# notebook: DVD Laufwerk / LED leuchtet permanent



## mille (28. September 2007)

Hey,


mein Notebook verfügt über ein DVD Laufwerk, welches zur Zeit permanent leuchtet (Wie ein permanenter Zugriff). Selbst aufmachen und wieder schließen hilft nicht. Das Einlegen einer CD bringt auch nichts - die wird nicht mal gelesen.
Ich hatte das Problem schonmal, dann wars aber aufeinmal wieder behoben. Leider tritt das PRoblem jetzt wieder auf. Das ärgert mich, weil ich ja auch auf das Laufwerk angewiesen bin.
Wisst ihr, woher das Problem kommt? Ist das vielleicht einfach defekt? Wenn ja, warum ging es dann zwischen drin doch mal wieder?

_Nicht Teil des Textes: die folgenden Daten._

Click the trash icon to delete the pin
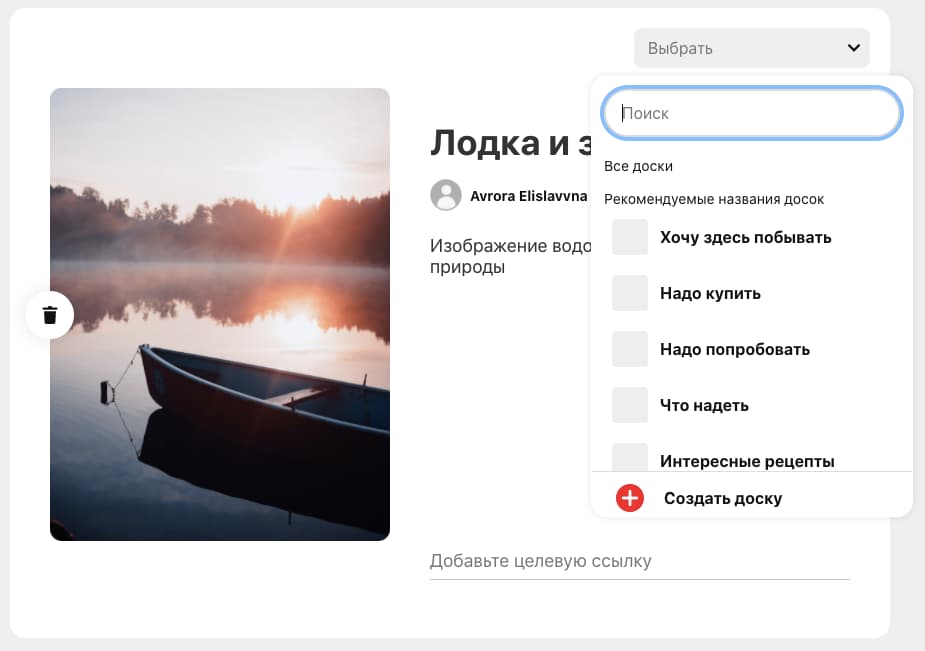 click(x=50, y=314)
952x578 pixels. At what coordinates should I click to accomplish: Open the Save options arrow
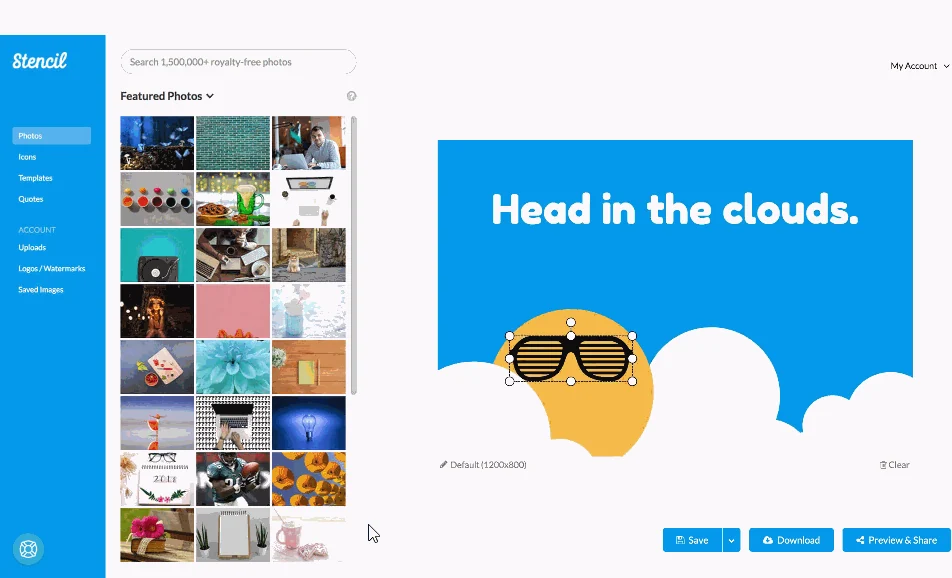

Ich habe ein Toshiba Satellite M30X von 2004 ;-). Mein Betriebsystem ist Microsoft Windows Vista Business Edition.

Beste Grüße

millz


----------



## PC Heini (28. September 2007)

Grüss Dich

Durchaus möglich, dass ein Gerätedefekt vorliegt. War dieses Symptom auch, bevor Du Vista drauf hattest? Wenn ja, dann liegts wirklich am Laufwerk. Wenn nein, könnte es auch am Treiber liegen.


----------